Quantum‐Dot‐Induced Energy Filtering Effect in Organic Thermoelectric Nanocomposites

Abstract Thermoelectric (TE) charge transport in organic TE nanocomposite systems is a critical consideration in designing high‐performance TE materials. Here, the relationship between the TE properties and energy structure of conducting polymer/quantum dot (QD) nanocomposites is systematically investigated by developing a potential wall or potential well in poly(3,4‐ethylenedioxythiophene):poly(styrenesulfonate) (PEDOT:PSS) with CdTe QDs. The added QDs are primarily distributed within the electrically insulating PSS shell and act as stepping stones for charge transport between PEDOT‐rich grains. The embedded QDs generate an energy‐filtering effect, which is induced by both potential wall and potential well states established by the QDs in the PEDOT:PSS films.
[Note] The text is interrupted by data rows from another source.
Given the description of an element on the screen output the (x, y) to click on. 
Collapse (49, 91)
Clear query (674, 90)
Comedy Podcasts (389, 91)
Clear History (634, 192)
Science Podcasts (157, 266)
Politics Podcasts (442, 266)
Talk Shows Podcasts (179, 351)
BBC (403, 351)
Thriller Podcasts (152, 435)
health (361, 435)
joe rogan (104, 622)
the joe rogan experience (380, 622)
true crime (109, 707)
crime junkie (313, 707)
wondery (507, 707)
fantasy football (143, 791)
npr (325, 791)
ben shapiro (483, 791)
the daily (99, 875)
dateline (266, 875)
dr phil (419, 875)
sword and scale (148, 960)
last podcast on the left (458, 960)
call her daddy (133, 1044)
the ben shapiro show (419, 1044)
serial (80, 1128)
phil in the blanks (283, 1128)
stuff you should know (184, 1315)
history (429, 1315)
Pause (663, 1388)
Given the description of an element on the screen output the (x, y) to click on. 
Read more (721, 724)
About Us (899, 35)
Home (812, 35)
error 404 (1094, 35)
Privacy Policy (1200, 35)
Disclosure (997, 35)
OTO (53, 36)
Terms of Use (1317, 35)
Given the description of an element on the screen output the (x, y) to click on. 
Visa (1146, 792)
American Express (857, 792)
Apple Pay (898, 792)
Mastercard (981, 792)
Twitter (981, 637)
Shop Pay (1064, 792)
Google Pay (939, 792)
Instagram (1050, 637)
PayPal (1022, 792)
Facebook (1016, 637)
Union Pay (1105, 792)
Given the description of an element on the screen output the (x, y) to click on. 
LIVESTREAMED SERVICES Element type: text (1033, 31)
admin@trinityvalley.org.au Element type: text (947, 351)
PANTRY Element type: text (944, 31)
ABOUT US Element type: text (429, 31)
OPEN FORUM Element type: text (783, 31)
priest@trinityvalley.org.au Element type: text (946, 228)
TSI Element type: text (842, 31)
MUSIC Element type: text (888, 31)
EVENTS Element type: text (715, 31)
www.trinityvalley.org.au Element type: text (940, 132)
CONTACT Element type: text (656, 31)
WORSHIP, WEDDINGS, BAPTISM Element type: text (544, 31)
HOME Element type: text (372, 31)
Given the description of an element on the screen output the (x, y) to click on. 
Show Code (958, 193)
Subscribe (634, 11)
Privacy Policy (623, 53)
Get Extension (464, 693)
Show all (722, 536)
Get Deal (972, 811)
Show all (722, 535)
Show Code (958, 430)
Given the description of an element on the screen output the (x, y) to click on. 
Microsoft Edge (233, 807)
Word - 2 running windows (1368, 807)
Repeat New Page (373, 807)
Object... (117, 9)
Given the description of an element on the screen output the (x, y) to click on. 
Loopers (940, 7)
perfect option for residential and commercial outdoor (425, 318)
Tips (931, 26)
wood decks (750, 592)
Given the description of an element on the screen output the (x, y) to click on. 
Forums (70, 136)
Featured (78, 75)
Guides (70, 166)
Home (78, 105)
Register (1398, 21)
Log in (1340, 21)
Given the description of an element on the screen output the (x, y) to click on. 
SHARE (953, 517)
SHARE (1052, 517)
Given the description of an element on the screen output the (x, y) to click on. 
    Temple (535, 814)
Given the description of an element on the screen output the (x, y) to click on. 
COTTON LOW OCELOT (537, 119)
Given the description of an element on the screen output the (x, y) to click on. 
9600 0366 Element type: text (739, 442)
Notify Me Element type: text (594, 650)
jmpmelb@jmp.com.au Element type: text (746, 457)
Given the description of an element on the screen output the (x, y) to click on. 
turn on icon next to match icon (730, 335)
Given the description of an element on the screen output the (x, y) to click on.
The induced energy‐filtering effect increases the Seebeck coefficient S with limited loss of electrical conductivity σ, thereby overcoming the TE trade‐off relation S ∝ σ −1/4. The energy‐filtering effect is optimized by carefully controlling the QD size. The PEDOT:PSS/QD nanocomposite containing the smallest QDs exhibits a power factor of 173.8 µW m−1 K−2, which is 80% larger than the value for the pristine PEDOT:PSS film. This work suggests a strategy for designing TE nanocomposites with improved TE performance and emphasizes the importance of fine‐tuning the interfacial energy gap to achieve an effective energy‐filtering effect.